While visiting family in the Midwest this winter, it went from 54 to 10 degress (-10 with the wind) overnight. We had engaged the parking brake before the drop and our cable froze. We didn’t know until after we had driven with a shuddering truck for 40 odd miles and starting to smell hot brakes. We found a carwash with hot water to thaw out the cable, and were on our way. It was Christmas and we had to get to the second of three families we had to visit within two days - all about 200 miles apart. It ran fine and we thought we got away with it. However, our truck occasionally still acts like it has the brake stuck, even though we check the cable and it is fine. It still mimics that shuddering. It only happens every now and again, and I can’t seem to find a pattern. We are back in the west now and it is always dry and hot. Any ideas what we did? What happened? Thank you!
Possibly the parking brake assembly was damaged by the long drive and excessive heat when you drove with it on. Take it somewhere and have the rear wheels pulled and the parking brake checked. Or there could be something else going on there.
You may also have a fractured brake drum. You thermal-shocked the brake at the car wash and it could have cracked.
There are a few ways to test for this.
- dye penetrant. A kit is cheap and easy. And you end up with a blacklight left over.
- magnetic resonance… Needs a trained tech.
- audibly. Once removed, a good drum will ring if tapped. A fractured one will give off a dull thud.
Bottom line: you need to take it apart and see what’s going on.
If the parking brake is your problem, you have rear drums and brake shoes, not rear disk brakes and pads. If so, then you have in the rear brakes an automatic adjustment that tightens up the rear brakes every time you brake in reverse, especially if you brake suddenly in reverse, or brake in reverse on a hill. This would cause problems if in fact you have a damaged brake drum.

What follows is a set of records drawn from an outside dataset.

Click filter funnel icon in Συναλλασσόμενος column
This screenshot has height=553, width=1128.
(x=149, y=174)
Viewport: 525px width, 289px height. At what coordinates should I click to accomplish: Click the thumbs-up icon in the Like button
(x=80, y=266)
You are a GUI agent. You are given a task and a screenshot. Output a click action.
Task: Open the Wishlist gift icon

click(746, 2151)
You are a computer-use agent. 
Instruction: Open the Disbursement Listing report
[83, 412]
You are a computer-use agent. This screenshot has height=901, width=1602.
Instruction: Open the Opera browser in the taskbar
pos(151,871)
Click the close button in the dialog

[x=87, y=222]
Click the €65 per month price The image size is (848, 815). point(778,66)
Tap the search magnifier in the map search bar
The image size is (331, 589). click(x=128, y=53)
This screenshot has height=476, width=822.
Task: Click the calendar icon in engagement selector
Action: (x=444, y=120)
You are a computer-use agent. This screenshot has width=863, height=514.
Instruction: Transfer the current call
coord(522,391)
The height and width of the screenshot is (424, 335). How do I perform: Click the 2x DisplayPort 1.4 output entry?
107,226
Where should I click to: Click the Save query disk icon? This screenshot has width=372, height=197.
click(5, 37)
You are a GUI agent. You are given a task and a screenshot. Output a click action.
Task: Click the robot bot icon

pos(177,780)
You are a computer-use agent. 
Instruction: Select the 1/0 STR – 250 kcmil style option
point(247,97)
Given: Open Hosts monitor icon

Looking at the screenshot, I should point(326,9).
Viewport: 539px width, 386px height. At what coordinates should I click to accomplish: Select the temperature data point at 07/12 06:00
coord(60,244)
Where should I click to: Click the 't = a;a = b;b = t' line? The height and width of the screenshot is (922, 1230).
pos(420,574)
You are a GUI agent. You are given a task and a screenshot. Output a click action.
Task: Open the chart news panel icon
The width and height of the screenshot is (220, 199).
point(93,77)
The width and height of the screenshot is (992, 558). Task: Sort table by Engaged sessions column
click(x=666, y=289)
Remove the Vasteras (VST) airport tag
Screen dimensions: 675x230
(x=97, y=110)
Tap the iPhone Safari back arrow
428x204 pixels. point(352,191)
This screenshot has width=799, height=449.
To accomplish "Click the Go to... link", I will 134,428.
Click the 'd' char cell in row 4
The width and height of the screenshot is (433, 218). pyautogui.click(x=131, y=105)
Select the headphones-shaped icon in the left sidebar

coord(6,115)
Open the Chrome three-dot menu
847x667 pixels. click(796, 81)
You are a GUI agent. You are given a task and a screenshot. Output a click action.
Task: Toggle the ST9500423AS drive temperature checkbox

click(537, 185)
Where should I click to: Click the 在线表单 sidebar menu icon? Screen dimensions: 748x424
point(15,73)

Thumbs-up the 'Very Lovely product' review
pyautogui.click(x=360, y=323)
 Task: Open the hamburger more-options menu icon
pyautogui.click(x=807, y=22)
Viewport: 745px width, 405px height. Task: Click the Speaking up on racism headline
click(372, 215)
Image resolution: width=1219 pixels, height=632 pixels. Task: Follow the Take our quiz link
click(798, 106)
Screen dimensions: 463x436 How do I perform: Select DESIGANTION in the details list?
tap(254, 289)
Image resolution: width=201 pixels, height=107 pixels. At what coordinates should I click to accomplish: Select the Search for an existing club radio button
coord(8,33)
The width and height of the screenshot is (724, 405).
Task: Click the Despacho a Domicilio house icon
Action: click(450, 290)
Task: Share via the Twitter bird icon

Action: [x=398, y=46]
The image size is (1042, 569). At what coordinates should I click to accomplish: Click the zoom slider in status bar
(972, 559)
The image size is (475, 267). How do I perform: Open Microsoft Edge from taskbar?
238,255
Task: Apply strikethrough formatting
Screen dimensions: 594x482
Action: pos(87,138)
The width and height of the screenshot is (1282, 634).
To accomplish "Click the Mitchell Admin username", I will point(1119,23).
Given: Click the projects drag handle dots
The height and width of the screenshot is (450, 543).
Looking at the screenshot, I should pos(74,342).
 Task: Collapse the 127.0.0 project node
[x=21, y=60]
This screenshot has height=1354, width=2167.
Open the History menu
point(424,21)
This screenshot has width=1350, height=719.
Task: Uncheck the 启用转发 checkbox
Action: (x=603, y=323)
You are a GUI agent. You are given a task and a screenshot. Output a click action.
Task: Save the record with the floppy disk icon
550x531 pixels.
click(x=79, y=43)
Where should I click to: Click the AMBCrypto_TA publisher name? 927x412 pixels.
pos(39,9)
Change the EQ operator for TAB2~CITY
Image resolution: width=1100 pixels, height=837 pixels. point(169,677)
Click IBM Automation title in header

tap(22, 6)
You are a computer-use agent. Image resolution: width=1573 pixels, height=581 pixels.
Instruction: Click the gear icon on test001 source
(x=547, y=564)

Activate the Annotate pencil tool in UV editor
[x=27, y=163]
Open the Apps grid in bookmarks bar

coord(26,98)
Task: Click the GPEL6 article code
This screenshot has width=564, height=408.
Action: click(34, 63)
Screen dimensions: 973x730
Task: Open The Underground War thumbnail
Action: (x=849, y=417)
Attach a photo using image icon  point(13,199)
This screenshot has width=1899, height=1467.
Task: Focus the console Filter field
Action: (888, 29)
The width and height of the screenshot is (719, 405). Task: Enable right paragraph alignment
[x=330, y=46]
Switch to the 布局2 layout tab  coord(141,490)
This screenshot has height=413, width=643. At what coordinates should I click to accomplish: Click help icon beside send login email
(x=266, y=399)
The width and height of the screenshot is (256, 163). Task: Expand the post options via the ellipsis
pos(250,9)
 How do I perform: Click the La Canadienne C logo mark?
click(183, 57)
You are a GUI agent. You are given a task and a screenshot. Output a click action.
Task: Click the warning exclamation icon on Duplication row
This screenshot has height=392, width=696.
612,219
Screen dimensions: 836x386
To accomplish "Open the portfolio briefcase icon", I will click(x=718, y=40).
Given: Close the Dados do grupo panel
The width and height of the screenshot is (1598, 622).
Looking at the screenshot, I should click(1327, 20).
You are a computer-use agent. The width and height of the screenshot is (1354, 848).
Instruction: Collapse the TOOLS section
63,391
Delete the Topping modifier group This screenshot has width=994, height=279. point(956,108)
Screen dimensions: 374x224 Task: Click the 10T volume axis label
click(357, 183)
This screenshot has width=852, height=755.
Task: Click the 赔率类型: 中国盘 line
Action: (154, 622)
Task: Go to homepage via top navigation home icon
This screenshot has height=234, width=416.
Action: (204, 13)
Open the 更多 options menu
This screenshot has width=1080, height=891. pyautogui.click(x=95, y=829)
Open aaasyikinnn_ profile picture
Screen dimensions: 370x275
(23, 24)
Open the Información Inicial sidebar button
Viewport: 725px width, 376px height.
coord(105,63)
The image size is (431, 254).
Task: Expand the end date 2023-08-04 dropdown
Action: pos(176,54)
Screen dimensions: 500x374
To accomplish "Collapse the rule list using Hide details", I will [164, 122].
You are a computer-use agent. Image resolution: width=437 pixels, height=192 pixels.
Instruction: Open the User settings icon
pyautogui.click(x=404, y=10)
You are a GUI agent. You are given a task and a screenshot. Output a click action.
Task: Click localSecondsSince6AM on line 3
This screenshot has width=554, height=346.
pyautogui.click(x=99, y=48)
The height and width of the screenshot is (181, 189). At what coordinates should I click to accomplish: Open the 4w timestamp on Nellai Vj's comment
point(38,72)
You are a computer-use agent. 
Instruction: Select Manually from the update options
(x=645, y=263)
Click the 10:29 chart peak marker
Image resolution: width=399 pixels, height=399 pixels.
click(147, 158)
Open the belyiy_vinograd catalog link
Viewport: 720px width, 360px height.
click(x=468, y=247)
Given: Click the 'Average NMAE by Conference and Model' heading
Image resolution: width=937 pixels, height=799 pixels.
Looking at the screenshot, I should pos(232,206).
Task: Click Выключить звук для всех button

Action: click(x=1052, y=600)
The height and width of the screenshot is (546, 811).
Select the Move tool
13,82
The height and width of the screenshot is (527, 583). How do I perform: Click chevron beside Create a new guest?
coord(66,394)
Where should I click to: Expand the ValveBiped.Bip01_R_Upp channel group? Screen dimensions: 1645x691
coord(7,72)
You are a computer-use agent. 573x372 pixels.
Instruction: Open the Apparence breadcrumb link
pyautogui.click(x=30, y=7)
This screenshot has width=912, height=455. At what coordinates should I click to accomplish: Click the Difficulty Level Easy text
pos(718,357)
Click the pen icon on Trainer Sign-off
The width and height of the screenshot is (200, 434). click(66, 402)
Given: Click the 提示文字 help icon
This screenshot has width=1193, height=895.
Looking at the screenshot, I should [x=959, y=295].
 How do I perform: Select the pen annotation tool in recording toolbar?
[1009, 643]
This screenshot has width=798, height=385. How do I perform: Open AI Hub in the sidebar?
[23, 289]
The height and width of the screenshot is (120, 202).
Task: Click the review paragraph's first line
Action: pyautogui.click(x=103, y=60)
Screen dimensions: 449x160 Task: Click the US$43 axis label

I would expect that a drum is a little deformed, and after you have braked sharply in reverse you notice the shuddering while driving. Try it out.
If you have disk brakes, likely your problem has nothing to do with your parking brake. You might have just warped the rotor(s) and are feeling it while braking. I doubt you would notice anything while driving.
First thought is the brake cables are toast, probably towards the rear, and suffering intermittent sticking, replace it would be where I would start.
“If the parking brake is your problem, you have rear drums and brake shoes, not rear disk brakes and pads.”
–Not necessarily. Cars with disc brakes on the rear have a set of parking brake shoes and a drum just for that “added on” to the assembly.